Reproduce all of the records below word for word, line by line.
++++ Data listing
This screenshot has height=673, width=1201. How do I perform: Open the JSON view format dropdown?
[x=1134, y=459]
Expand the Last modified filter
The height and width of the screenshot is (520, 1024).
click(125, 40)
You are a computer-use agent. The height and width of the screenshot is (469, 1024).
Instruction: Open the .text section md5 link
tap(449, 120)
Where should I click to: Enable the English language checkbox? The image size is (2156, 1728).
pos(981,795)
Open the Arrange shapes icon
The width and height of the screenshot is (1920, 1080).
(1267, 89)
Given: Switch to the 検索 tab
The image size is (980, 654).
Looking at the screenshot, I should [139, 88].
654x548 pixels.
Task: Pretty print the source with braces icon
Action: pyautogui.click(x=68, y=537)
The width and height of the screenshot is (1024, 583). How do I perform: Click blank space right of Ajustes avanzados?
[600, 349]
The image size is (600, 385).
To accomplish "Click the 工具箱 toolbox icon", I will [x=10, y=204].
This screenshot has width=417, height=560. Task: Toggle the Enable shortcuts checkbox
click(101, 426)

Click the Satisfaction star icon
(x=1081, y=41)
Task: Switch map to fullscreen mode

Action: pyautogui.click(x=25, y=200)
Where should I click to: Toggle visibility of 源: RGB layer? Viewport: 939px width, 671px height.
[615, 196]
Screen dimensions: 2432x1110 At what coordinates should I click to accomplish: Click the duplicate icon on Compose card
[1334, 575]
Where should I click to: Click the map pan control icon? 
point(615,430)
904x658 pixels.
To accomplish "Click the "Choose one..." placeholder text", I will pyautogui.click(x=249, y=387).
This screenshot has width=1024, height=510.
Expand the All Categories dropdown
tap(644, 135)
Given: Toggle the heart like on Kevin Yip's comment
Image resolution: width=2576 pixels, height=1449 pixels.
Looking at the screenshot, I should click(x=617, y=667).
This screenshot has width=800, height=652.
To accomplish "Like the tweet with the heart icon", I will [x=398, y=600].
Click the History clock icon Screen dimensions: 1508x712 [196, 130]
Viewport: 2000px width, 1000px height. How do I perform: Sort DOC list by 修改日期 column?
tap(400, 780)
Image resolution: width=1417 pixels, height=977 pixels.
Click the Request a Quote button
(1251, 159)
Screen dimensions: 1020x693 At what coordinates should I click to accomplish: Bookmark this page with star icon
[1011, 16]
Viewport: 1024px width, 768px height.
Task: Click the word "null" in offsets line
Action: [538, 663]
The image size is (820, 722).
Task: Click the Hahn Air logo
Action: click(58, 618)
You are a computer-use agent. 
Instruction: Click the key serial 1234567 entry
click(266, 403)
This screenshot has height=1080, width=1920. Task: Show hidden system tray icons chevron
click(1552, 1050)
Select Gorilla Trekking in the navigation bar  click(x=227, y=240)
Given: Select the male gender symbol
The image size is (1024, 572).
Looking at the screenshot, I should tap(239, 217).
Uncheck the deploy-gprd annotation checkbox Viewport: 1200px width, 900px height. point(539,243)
++++++++
Final answer ::
This screenshot has height=673, width=1201. How do I perform: Open the JSON view format dropdown?
[x=1134, y=459]
Expand the Last modified filter
The height and width of the screenshot is (520, 1024).
click(125, 40)
You are a computer-use agent. The height and width of the screenshot is (469, 1024).
Instruction: Open the .text section md5 link
tap(449, 120)
Where should I click to: Enable the English language checkbox? The image size is (2156, 1728).
pos(981,795)
Open the Arrange shapes icon
The width and height of the screenshot is (1920, 1080).
(1267, 89)
Given: Switch to the 検索 tab
The image size is (980, 654).
Looking at the screenshot, I should [139, 88].
654x548 pixels.
Task: Pretty print the source with braces icon
Action: pyautogui.click(x=68, y=537)
The width and height of the screenshot is (1024, 583). How do I perform: Click blank space right of Ajustes avanzados?
[600, 349]
The image size is (600, 385).
To accomplish "Click the 工具箱 toolbox icon", I will [x=10, y=204].
This screenshot has width=417, height=560. Task: Toggle the Enable shortcuts checkbox
click(101, 426)

Click the Satisfaction star icon
(x=1081, y=41)
Task: Switch map to fullscreen mode

Action: pyautogui.click(x=25, y=200)
Where should I click to: Toggle visibility of 源: RGB layer? Viewport: 939px width, 671px height.
[615, 196]
Screen dimensions: 2432x1110 At what coordinates should I click to accomplish: Click the duplicate icon on Compose card
[1334, 575]
Where should I click to: Click the map pan control icon? 
point(615,430)
904x658 pixels.
To accomplish "Click the "Choose one..." placeholder text", I will pyautogui.click(x=249, y=387).
This screenshot has width=1024, height=510.
Expand the All Categories dropdown
tap(644, 135)
Given: Toggle the heart like on Kevin Yip's comment
Image resolution: width=2576 pixels, height=1449 pixels.
Looking at the screenshot, I should click(x=617, y=667).
This screenshot has width=800, height=652.
To accomplish "Like the tweet with the heart icon", I will [x=398, y=600].
Click the History clock icon Screen dimensions: 1508x712 [196, 130]
Viewport: 2000px width, 1000px height. How do I perform: Sort DOC list by 修改日期 column?
tap(400, 780)
Image resolution: width=1417 pixels, height=977 pixels.
Click the Request a Quote button
(1251, 159)
Screen dimensions: 1020x693 At what coordinates should I click to accomplish: Bookmark this page with star icon
[1011, 16]
Viewport: 1024px width, 768px height.
Task: Click the word "null" in offsets line
Action: [538, 663]
The image size is (820, 722).
Task: Click the Hahn Air logo
Action: click(58, 618)
You are a computer-use agent. 
Instruction: Click the key serial 1234567 entry
click(266, 403)
This screenshot has height=1080, width=1920. Task: Show hidden system tray icons chevron
click(1552, 1050)
Select Gorilla Trekking in the navigation bar  click(x=227, y=240)
Given: Select the male gender symbol
The image size is (1024, 572).
Looking at the screenshot, I should tap(239, 217).
Uncheck the deploy-gprd annotation checkbox Viewport: 1200px width, 900px height. point(539,243)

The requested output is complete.